If you are still willing to move to an interest-free card you should also be realistic about whether or not you would be able to pay the balance off within the interest free period. If not, it might be cheaper to get a card with a low monthly rate, for the life of the balance, instead.

Compare the latest 0% balace tranfers credit cards

7. Having a deck of cards

Having a wallet teeming with credit cards is bad for your credit rating. The recent trend in balances around means that many people have a host of accounts – but this looks as if you have trouble managing your finances. You should close unused accounts and cut your cards as this will update your file, showing that you have less accounts. The same goes for unused bank accounts. It’s also a good idea to get in touch with a credit rating company to let them know when you’ve cleared an account to make sure that its been removed from your file.

8. Using a balance transfer card for purchases

Most zero per cent cards will have a higher rate of interest on purchases in order to make money on the card. If you won’t be paying the balance off each month, it’s better to use your debit card or to have another credit card, with a low monthly rate, to use for purchases.

9. Opening store cards

The basic rule here is that you should never get one. They charge far higher rates of interest than credit cards and the 10 per cent you usually get off your first purchase isn’t worth it in the long run. Also, subsequent store-card-holder-only offers will only encourage you to buy things you don’t need.

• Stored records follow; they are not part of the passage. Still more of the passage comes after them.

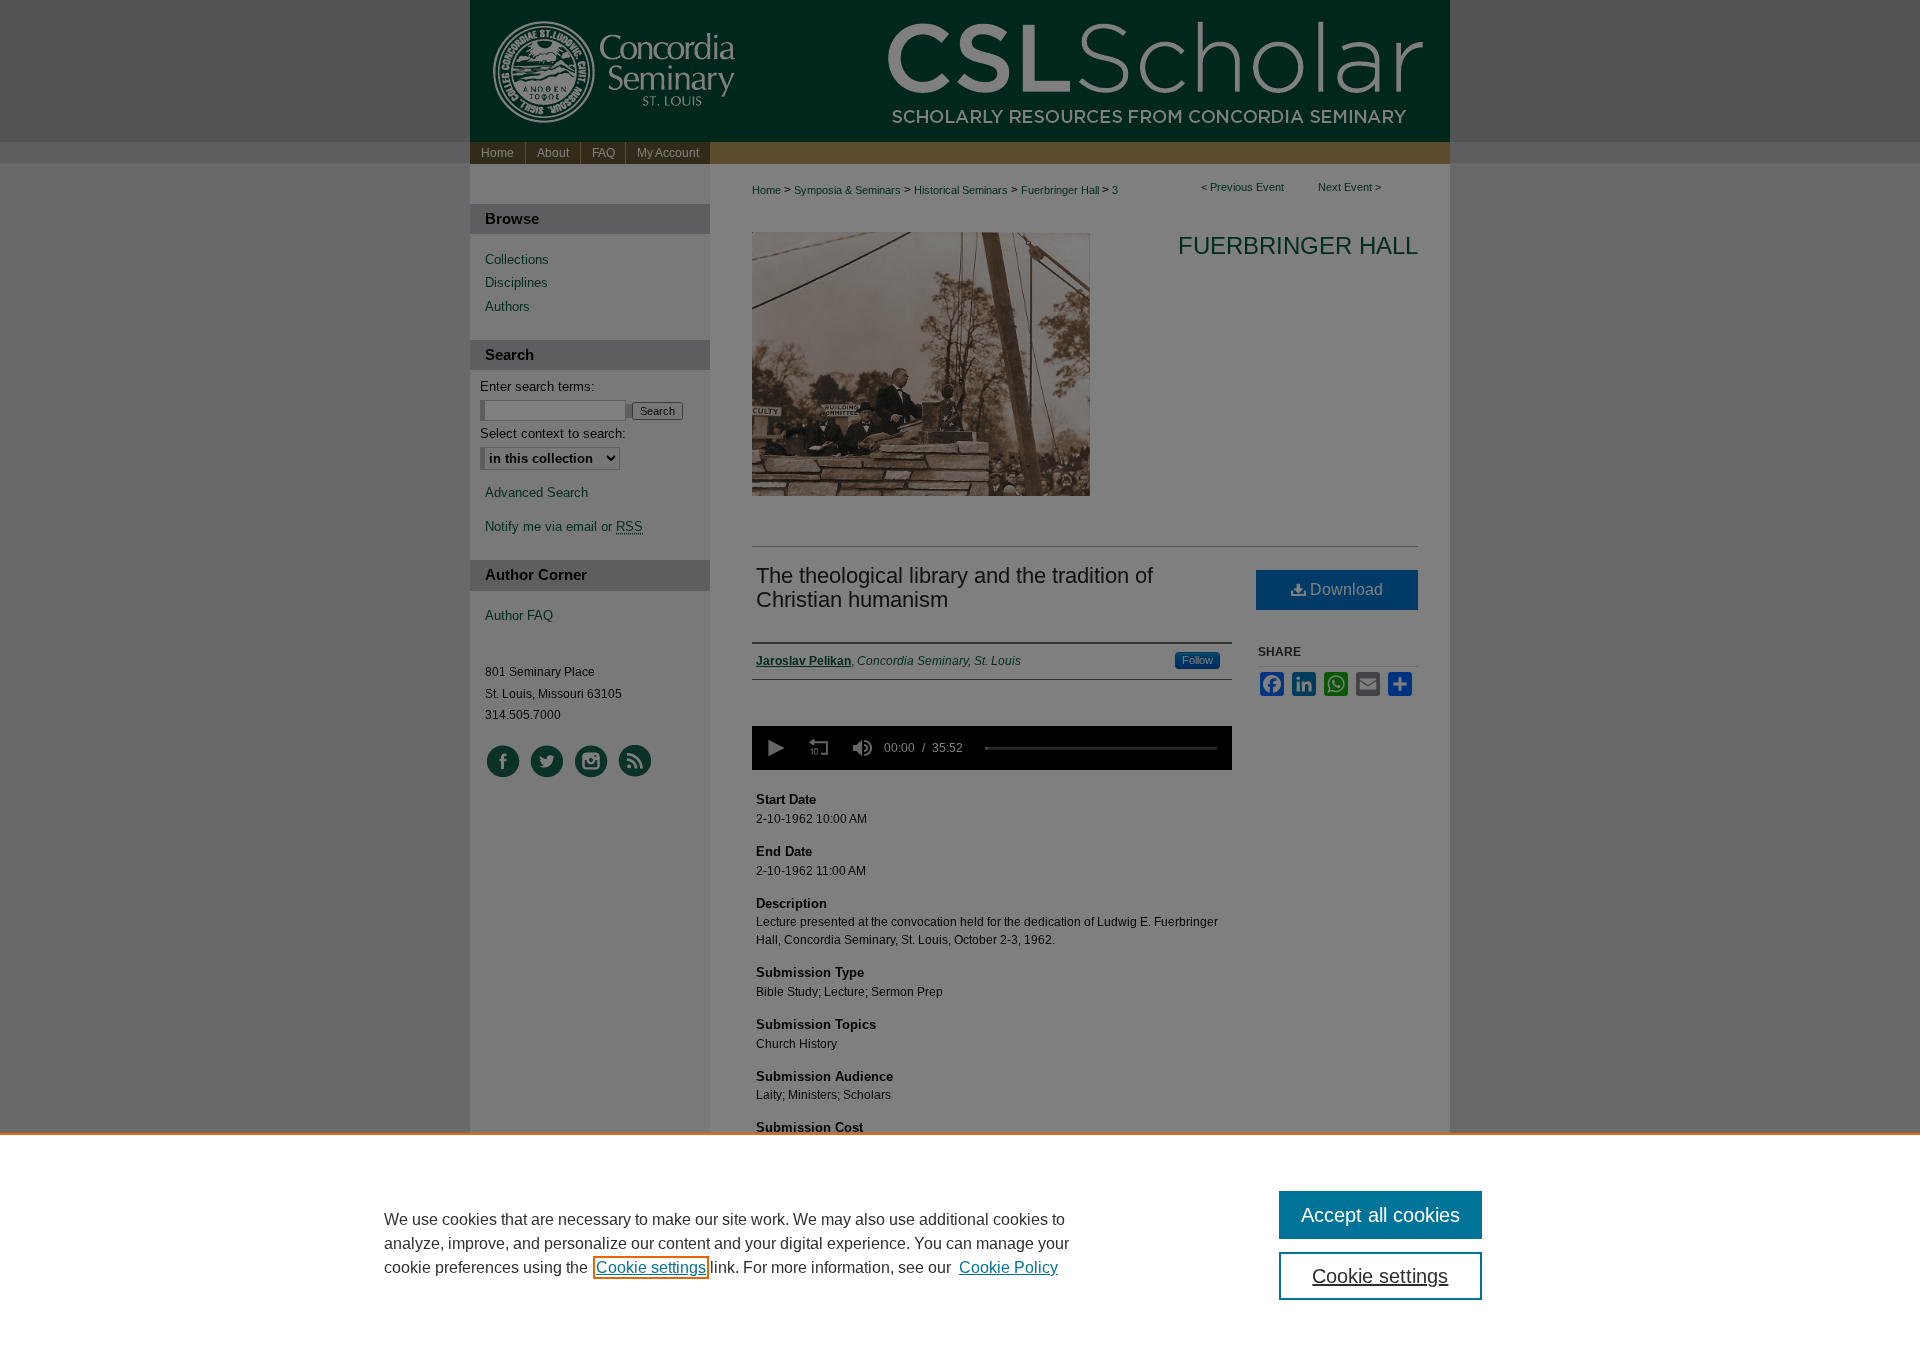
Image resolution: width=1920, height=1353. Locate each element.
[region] (960, 1243)
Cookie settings (651, 1267)
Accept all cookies (1380, 1215)
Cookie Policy (1008, 1267)
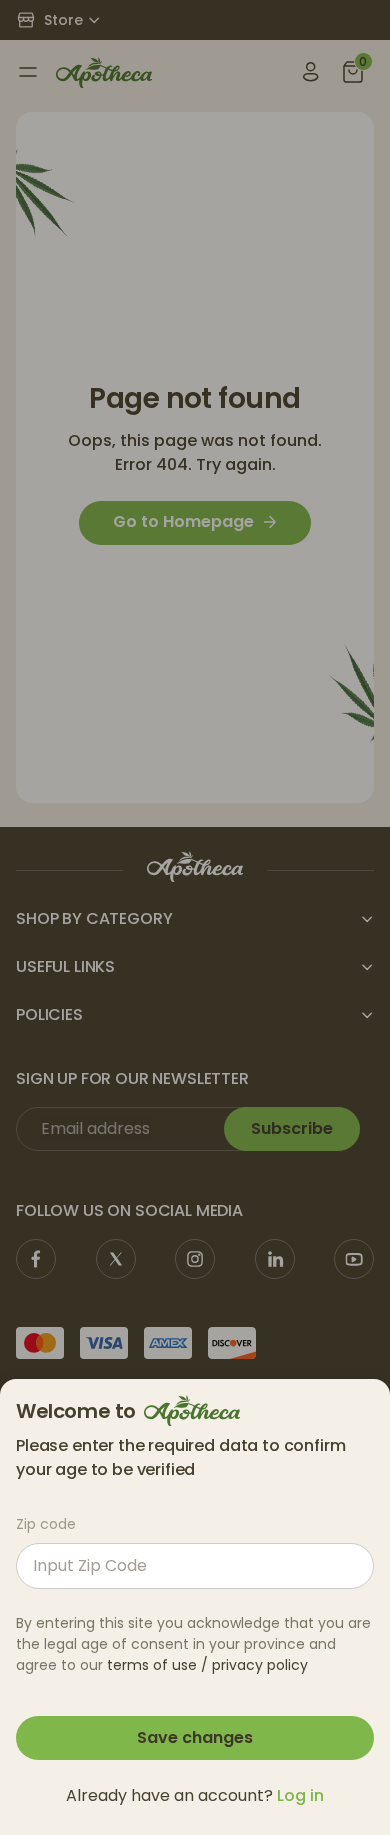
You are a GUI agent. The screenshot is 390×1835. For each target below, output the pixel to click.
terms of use (152, 1665)
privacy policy (260, 1665)
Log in (300, 1795)
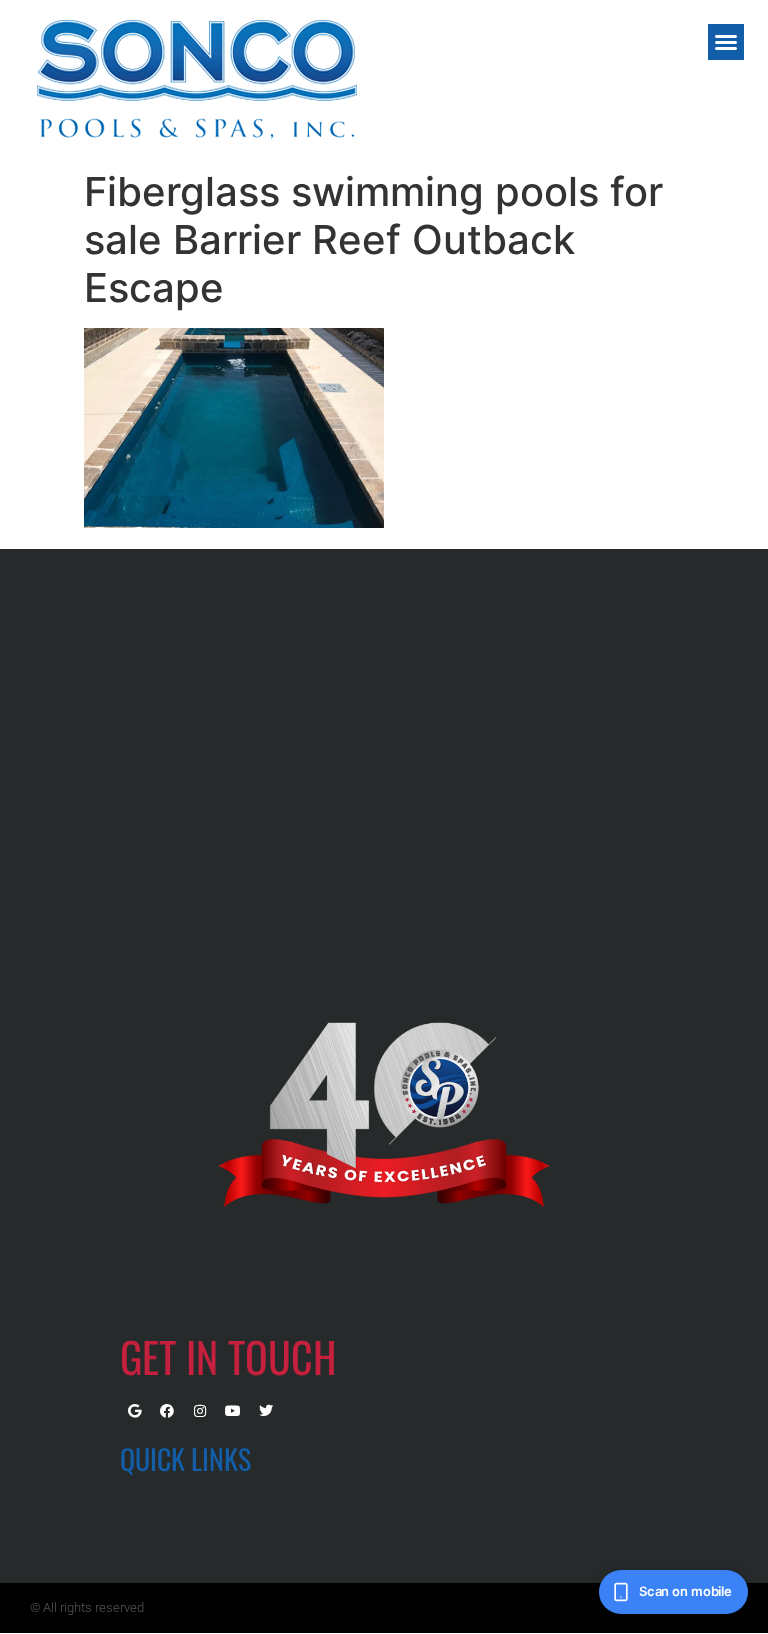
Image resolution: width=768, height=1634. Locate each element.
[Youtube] (233, 1411)
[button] (726, 42)
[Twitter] (266, 1411)
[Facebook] (167, 1411)
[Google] (134, 1411)
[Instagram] (200, 1411)
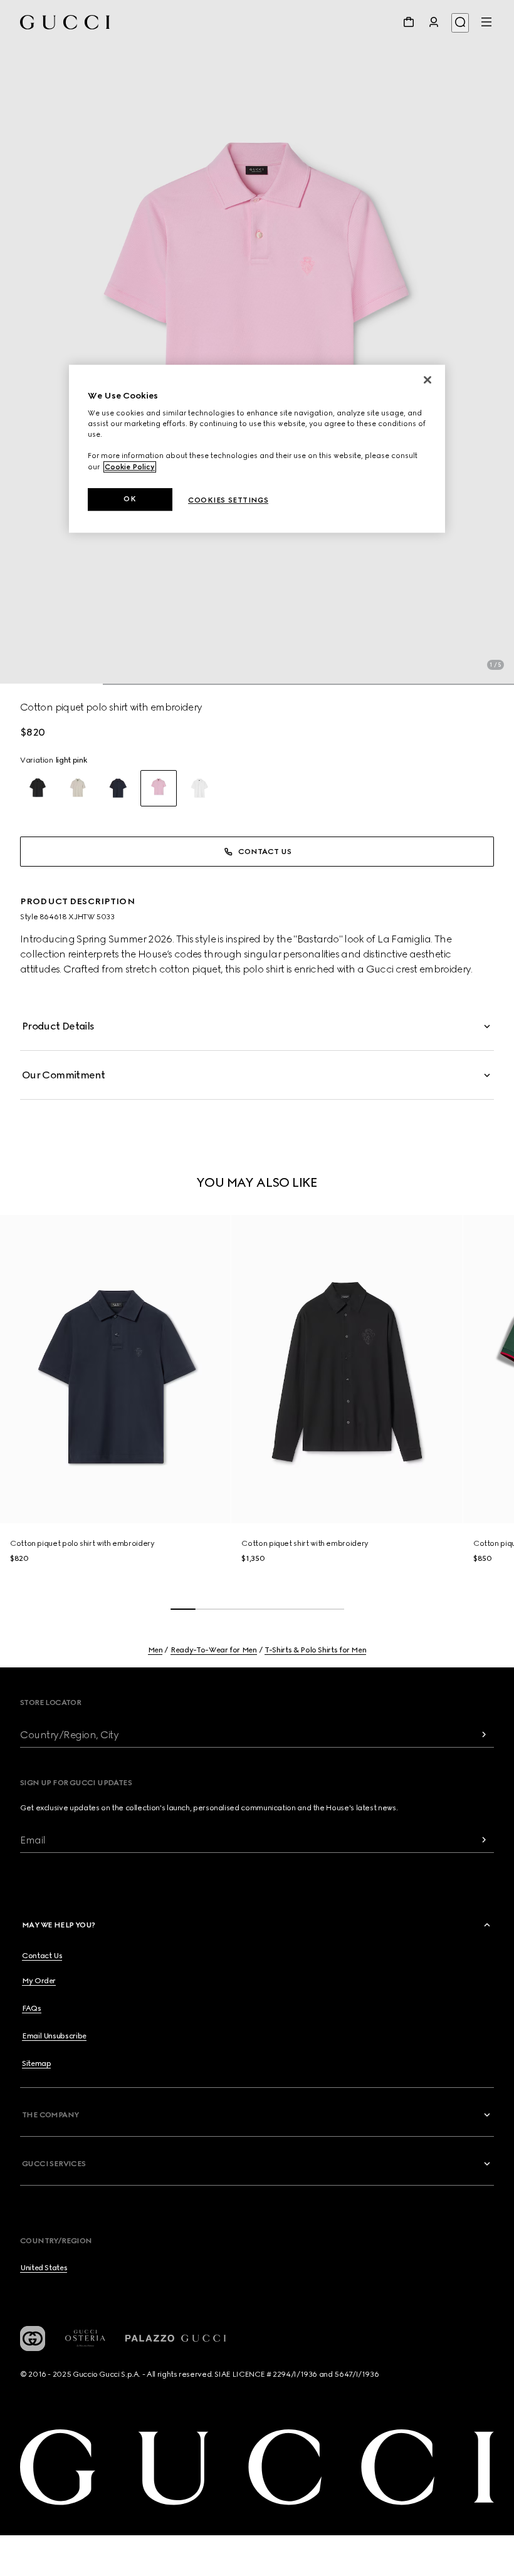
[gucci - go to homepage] (65, 22)
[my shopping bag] (408, 21)
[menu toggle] (486, 21)
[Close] (427, 380)
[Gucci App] (32, 2338)
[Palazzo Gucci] (175, 2338)
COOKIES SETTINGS (228, 500)
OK (129, 498)
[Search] (460, 23)
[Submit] (484, 1735)
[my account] (433, 21)
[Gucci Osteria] (85, 2338)
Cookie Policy (130, 466)
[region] (257, 449)
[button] (257, 342)
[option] (37, 788)
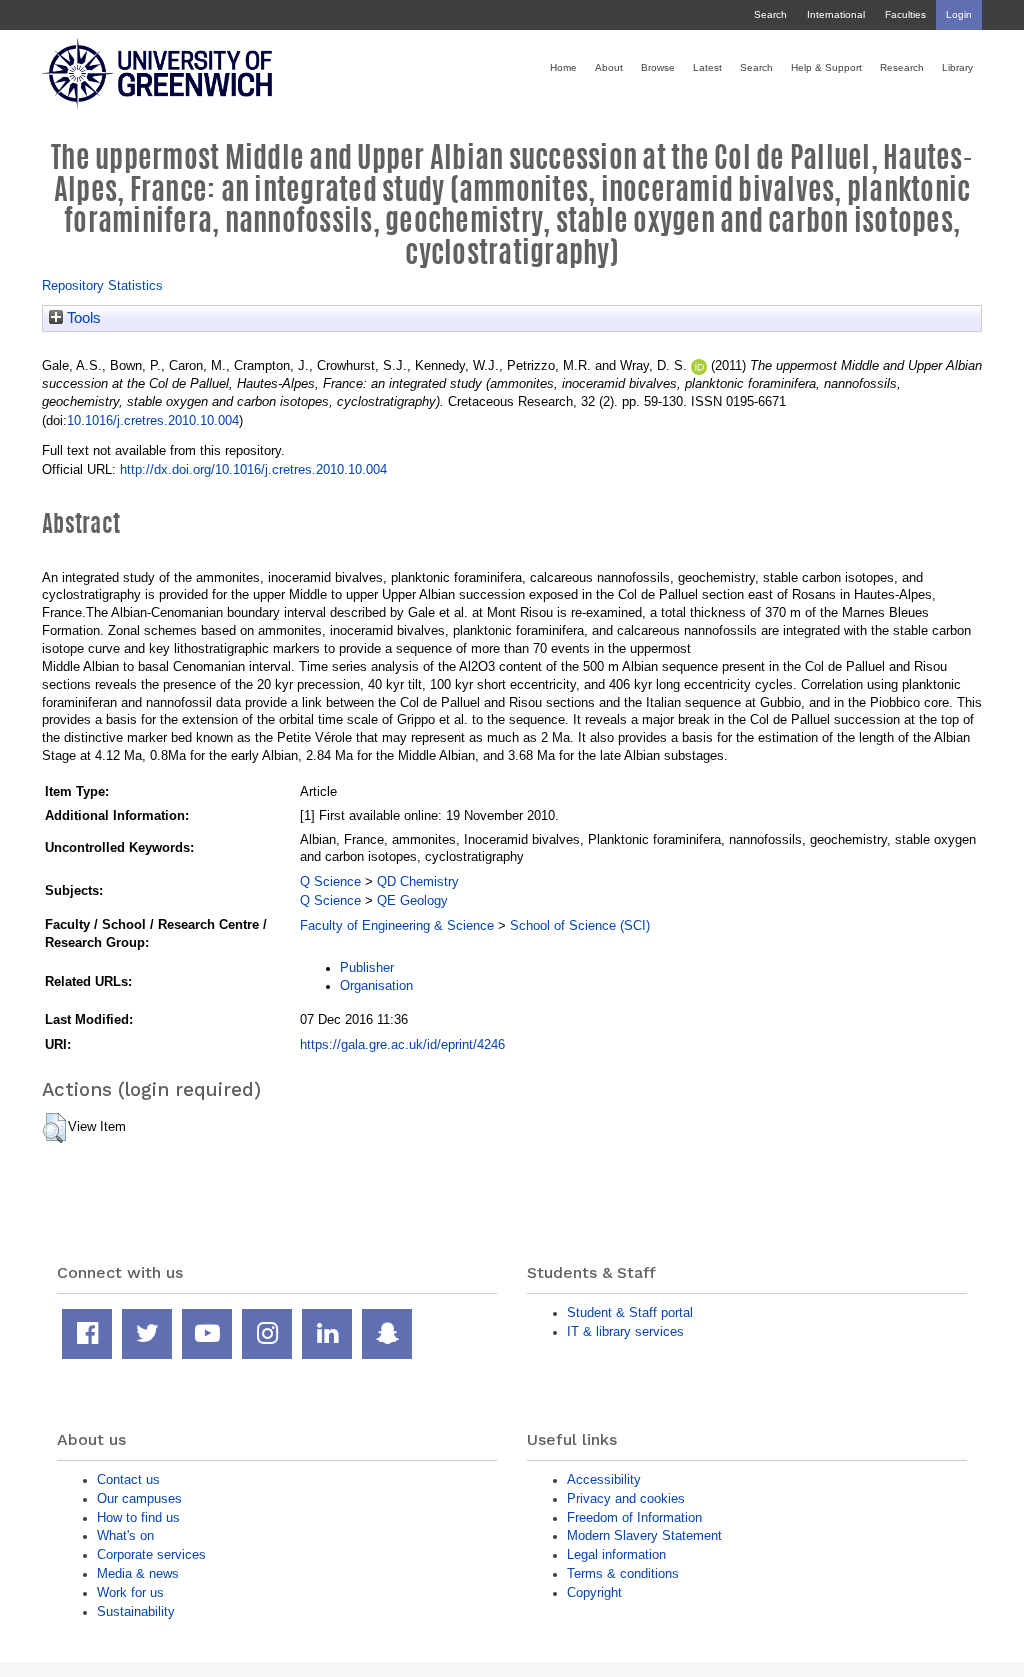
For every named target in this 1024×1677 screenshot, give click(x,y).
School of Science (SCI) (580, 925)
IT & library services (625, 1331)
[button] (54, 1128)
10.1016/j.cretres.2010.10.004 (153, 420)
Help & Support (826, 67)
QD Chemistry (418, 881)
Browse (658, 67)
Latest (707, 67)
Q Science (330, 881)
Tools (82, 318)
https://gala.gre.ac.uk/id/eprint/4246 (402, 1044)
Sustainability (136, 1611)
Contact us (128, 1479)
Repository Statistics (102, 285)
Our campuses (139, 1498)
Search (770, 14)
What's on (125, 1535)
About (609, 67)
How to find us (138, 1517)
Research (902, 67)
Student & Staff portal (630, 1312)
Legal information (616, 1554)
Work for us (130, 1592)
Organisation (376, 985)
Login (959, 14)
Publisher (367, 967)
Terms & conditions (623, 1573)
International (836, 14)
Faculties (905, 14)
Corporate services (151, 1554)
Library (957, 67)
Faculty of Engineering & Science (397, 925)
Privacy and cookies (626, 1498)
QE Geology (412, 900)
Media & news (138, 1573)
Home (563, 67)
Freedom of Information (634, 1517)
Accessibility (604, 1479)
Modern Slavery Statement (644, 1535)
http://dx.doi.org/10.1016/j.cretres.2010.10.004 (253, 469)
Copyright (594, 1592)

10. Would a loan be better?

If you’ve already made many of these mistakes and are paying a large amount of interest on your credit cards, you’re probably not making much of a dent in your actual balance each month. It might be cheaper to get a loan from your bank. Reputable loans have much lower typical APRs than credit cards, so paying off your credit cards with a bank loan could save you loads, allowing you to actually pay off your debts.